::: EXTRACTED TEXT

Now that anyone can have a baby without sex, sperm and egg etiquette can be a touchy subject
As Lauren MacMillan’s due date approaches, she’s attracting attention from well-meaning strangers. “At work, I get lots of ‘Ooh, your husband must be so excited!’ ” she says.
That’s when MacMillan, a 32-year-old account manager from Winnipeg, explains she has a wife, whom she’s been with for eight years and married to for a year and a half. There’s an awkward moment, followed by an even more awkward moment. “The look says, ‘Uh, how did this happen?’”
If you must know, MacMillan and her partner used a donor. They went through a U.S. sperm bank and chose a handsome fellow with similar interests in sports and travel. She got pregnant on their second try. No, she doesn’t know the donor, not even his name, but yes, she paid more for someone who was willing to be contacted when the child turns 18.

::::::
::: DATASET CONTENT

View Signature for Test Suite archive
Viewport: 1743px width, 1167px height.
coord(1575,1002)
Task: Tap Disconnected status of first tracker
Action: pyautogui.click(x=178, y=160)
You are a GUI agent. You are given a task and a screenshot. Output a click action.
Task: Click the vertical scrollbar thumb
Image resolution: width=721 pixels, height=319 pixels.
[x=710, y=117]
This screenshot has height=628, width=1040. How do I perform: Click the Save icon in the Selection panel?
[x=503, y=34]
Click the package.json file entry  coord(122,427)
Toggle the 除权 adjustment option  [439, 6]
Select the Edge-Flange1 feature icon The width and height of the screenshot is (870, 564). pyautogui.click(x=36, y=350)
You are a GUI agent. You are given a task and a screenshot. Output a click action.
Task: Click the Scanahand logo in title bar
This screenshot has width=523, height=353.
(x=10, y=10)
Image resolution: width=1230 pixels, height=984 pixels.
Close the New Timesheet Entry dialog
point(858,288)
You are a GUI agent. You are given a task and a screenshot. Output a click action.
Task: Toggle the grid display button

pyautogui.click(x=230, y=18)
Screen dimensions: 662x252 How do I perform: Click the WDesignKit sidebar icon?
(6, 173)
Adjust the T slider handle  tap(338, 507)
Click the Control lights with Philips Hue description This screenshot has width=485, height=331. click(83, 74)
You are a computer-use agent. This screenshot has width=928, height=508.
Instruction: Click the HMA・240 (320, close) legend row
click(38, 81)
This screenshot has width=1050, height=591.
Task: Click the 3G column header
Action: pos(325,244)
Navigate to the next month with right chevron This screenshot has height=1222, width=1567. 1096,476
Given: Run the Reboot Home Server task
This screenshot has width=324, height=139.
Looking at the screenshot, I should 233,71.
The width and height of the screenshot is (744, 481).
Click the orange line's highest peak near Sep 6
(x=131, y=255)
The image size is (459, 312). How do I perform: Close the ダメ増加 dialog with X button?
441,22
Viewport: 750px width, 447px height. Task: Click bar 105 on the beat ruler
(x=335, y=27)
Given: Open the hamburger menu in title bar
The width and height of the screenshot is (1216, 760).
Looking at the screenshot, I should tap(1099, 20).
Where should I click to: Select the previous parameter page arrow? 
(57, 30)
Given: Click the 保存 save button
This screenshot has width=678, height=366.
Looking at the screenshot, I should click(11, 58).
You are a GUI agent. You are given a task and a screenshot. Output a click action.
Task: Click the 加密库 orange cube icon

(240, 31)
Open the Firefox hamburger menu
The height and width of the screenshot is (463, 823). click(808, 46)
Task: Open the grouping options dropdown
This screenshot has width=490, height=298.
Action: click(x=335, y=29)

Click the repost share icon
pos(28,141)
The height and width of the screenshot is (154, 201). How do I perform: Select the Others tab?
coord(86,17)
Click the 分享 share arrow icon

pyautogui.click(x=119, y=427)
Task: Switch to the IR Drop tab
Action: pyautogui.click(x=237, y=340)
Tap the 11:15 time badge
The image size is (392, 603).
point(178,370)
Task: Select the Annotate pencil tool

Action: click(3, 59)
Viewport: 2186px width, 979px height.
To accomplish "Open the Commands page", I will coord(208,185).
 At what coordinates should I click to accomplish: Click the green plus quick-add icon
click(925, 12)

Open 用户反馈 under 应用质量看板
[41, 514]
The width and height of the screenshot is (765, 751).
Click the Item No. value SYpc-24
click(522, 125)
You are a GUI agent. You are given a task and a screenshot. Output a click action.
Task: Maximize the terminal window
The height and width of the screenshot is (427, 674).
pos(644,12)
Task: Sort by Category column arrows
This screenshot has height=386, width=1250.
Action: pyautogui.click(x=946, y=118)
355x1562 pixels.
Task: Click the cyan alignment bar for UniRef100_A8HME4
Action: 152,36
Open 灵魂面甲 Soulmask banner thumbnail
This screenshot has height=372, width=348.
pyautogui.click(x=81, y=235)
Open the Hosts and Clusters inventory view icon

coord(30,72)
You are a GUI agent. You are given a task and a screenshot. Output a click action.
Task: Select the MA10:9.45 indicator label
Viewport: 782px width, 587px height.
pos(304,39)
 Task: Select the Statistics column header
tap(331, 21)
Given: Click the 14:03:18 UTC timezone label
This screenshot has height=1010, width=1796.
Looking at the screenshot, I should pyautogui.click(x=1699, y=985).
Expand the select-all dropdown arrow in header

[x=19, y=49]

::::::

> _PROBLEMS AND TASKS_:
[1] Answer these questions from the article on sperm and egg etiquette:
(a) What is Lauren MacMillan's job, and what city is she from?
(b) How long has MacMillan been married to her wife?
(c) On which try did MacMillan get pregnant?
[2] From the article on sperm and egg etiquette, list each trait of the donor that MacMillan and her partner chose.

> _OUTPUTS IN ORDER_:
[1]
(a) She is an account manager from Winnipeg.
(b) A year and a half.
(c) On the second try.

[2]
- Handsome
- Similar interests in sports and travel
- Willing to be contacted when the child turns 18